'''
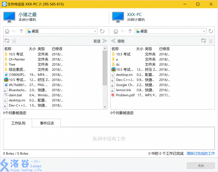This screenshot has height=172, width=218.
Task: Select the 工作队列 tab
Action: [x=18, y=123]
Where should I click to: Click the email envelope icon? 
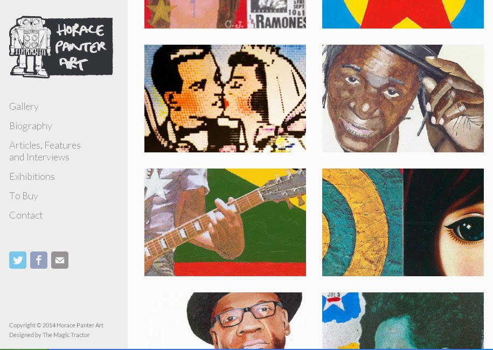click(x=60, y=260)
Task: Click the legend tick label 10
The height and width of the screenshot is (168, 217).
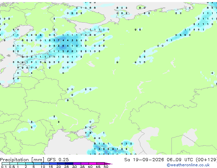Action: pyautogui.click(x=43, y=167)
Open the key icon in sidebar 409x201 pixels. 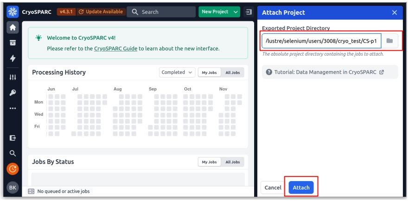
'''
* _Instructions for the task_:
Everything from the line with "The height and" through the final line of the records above should be written out exactly, minus the pictures.

* _Answer space_:
The height and width of the screenshot is (168, 217).
Action: pyautogui.click(x=43, y=167)
Open the key icon in sidebar 409x201 pixels. 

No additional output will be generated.